Directions
Give as output the line that contains "Click the Zoom", followed by every remaining line of the entries, unchanged and with nothing added.

#### Material for the task ####

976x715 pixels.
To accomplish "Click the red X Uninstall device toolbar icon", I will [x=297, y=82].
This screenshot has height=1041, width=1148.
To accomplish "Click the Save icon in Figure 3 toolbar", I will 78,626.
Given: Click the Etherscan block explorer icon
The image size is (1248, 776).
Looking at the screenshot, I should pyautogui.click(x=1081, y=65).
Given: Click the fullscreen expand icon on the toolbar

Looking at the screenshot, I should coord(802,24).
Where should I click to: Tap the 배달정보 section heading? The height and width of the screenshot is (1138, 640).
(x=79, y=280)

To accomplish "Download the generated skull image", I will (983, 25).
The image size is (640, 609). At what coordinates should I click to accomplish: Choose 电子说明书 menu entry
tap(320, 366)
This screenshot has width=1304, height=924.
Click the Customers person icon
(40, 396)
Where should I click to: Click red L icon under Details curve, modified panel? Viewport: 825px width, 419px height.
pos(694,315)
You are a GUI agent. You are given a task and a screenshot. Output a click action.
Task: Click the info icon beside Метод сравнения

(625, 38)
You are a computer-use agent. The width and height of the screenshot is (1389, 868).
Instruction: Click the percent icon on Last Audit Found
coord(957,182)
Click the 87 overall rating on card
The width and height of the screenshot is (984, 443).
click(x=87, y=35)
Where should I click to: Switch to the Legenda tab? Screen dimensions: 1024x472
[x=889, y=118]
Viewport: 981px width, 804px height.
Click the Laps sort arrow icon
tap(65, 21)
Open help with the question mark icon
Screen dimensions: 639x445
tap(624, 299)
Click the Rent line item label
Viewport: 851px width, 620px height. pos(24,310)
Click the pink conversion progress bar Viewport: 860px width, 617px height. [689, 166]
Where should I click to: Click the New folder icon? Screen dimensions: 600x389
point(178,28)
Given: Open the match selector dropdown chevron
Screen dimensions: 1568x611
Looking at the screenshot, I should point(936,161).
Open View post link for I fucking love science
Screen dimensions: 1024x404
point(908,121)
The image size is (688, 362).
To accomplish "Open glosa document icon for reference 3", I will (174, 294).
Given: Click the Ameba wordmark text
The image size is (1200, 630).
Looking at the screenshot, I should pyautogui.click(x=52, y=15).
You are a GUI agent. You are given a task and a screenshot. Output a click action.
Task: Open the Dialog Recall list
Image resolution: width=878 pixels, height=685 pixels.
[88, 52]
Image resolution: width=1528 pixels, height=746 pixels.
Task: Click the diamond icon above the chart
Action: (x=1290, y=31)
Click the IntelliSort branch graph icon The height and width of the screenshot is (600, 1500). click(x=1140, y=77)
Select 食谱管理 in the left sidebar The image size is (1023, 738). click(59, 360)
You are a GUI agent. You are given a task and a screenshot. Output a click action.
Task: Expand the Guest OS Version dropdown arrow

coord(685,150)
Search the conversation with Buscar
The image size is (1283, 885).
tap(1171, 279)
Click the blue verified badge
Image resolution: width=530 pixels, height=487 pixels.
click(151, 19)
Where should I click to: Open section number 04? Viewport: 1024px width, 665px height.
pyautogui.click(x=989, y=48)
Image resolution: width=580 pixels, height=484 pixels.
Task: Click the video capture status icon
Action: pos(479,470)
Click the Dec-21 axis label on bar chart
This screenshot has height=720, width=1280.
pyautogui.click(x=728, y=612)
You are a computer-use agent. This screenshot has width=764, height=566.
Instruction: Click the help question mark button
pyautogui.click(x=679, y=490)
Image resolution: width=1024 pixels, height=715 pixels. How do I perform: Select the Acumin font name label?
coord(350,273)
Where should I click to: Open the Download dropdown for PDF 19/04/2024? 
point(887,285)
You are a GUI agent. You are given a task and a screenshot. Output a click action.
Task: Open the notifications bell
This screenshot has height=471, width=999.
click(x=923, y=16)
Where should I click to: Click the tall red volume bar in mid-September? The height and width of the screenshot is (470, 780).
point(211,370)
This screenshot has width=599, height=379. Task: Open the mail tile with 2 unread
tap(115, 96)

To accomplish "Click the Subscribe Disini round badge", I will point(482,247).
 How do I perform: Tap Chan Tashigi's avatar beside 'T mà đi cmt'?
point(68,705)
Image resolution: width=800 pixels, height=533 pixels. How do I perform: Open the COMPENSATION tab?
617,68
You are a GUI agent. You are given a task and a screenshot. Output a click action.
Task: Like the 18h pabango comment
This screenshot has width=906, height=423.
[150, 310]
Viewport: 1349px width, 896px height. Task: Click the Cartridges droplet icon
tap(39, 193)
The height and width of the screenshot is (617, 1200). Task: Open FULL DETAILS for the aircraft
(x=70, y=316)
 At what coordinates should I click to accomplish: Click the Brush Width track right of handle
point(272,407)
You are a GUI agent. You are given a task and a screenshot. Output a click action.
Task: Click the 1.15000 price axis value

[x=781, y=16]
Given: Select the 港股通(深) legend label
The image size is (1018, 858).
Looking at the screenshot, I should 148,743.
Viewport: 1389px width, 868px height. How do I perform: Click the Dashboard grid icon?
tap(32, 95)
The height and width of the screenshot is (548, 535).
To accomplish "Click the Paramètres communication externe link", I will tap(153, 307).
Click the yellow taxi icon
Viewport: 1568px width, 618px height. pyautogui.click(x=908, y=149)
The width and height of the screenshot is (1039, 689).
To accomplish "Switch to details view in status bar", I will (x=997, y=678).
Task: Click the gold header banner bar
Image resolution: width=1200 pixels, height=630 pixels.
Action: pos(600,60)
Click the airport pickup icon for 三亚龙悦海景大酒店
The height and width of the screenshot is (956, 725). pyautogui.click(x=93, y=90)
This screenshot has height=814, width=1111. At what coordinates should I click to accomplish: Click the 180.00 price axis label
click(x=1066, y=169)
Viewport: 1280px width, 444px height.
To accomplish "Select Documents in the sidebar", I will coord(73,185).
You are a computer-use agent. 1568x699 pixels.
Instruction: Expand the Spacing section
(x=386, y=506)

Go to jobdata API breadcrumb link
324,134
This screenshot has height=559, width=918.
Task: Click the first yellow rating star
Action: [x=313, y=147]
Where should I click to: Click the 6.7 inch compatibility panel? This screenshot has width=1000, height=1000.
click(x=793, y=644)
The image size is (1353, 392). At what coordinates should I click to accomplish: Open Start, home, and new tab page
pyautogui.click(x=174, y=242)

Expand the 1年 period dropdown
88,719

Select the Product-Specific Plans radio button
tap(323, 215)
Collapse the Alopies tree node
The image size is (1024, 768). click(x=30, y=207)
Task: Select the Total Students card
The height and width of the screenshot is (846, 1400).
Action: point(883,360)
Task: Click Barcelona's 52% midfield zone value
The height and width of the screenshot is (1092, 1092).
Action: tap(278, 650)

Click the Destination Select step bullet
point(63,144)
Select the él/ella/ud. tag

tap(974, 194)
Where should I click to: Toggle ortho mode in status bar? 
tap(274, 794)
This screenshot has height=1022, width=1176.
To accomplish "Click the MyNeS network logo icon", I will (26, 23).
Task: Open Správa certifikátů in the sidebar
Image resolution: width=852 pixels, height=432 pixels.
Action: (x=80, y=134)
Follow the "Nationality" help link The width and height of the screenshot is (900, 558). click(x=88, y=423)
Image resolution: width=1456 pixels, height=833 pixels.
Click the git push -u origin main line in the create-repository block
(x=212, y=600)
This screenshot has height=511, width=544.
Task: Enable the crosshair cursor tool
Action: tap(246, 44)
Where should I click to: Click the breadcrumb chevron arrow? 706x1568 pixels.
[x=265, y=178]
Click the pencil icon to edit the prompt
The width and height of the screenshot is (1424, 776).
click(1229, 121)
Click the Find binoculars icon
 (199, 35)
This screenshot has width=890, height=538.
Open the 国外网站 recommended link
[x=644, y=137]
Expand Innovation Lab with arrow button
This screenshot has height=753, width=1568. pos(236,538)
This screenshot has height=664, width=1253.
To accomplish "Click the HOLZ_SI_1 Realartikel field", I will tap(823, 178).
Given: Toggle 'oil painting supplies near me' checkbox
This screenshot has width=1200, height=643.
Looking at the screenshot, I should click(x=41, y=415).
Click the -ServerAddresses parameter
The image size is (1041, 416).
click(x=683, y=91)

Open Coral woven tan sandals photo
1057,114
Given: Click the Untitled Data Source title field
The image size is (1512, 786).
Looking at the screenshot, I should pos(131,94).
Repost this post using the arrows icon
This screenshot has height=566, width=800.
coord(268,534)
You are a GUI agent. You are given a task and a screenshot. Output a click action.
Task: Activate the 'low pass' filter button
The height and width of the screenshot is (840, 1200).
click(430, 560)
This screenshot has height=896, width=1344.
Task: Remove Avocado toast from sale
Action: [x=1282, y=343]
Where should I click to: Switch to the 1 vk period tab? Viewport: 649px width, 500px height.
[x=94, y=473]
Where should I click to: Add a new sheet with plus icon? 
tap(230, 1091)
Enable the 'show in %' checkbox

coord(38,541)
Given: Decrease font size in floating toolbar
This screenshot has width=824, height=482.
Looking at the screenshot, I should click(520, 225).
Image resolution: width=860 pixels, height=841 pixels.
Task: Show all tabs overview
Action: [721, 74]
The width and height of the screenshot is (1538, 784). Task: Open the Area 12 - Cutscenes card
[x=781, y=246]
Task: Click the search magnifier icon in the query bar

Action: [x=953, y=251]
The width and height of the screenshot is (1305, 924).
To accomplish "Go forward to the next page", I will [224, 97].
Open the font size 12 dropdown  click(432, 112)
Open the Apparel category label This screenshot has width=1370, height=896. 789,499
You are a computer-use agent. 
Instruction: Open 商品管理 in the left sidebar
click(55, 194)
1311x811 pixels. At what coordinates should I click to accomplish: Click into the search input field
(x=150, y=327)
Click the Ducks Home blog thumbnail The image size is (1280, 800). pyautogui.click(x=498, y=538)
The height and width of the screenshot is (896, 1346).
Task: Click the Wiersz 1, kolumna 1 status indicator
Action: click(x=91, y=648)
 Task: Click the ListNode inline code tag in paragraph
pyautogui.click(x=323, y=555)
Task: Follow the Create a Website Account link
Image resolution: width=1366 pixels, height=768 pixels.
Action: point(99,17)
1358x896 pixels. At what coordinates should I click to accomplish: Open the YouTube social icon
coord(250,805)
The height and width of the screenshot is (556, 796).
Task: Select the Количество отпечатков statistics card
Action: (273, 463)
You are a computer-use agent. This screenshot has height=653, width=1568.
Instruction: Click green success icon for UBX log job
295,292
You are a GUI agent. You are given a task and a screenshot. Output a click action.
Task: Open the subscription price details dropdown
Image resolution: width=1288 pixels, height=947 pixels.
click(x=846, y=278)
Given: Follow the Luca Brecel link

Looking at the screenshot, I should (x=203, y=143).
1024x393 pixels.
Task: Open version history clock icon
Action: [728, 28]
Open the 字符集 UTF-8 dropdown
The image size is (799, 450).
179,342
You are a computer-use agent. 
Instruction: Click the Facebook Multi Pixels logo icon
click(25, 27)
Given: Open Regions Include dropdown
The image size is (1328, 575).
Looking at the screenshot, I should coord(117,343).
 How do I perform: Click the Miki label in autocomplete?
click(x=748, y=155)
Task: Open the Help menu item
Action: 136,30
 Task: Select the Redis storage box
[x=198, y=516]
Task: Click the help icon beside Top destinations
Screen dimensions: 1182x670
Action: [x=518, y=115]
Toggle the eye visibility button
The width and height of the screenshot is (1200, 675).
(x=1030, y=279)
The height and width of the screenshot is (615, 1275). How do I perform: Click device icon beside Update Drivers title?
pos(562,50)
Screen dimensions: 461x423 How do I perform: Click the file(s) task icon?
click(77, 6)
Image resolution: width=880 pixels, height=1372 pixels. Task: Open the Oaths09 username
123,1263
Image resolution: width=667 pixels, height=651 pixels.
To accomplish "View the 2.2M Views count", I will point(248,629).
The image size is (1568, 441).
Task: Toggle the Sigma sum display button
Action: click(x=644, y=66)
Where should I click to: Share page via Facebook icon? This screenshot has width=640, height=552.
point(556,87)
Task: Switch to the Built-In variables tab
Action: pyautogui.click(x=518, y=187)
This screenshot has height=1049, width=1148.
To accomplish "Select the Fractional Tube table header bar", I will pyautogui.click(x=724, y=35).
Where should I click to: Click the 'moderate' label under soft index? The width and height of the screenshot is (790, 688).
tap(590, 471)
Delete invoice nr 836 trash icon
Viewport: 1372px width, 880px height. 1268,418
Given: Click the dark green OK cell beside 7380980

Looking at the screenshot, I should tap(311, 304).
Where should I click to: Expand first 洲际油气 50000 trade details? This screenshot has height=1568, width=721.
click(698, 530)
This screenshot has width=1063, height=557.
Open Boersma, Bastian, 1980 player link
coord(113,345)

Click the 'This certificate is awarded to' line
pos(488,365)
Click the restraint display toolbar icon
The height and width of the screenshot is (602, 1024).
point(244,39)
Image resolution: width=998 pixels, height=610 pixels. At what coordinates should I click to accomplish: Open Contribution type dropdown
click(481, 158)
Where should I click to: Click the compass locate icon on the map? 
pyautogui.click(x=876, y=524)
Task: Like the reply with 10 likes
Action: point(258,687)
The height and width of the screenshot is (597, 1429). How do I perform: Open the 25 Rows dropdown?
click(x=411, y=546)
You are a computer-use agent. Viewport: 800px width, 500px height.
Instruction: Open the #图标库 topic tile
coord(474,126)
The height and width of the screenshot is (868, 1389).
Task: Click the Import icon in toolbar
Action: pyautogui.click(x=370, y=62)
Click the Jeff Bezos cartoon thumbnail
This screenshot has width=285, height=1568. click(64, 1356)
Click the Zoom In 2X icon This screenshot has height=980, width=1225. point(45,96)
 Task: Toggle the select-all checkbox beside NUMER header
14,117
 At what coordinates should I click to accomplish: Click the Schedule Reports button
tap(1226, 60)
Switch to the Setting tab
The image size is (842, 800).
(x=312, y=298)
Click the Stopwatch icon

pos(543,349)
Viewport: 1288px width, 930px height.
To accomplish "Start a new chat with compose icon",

####

Answer area
Click the Zoom In 2X icon This screenshot has height=980, width=1225. point(45,96)
 Task: Toggle the select-all checkbox beside NUMER header
14,117
 At what coordinates should I click to accomplish: Click the Schedule Reports button
tap(1226, 60)
Switch to the Setting tab
The image size is (842, 800).
(x=312, y=298)
Click the Stopwatch icon

pos(543,349)
Viewport: 1288px width, 930px height.
To accomplish "Start a new chat with compose icon",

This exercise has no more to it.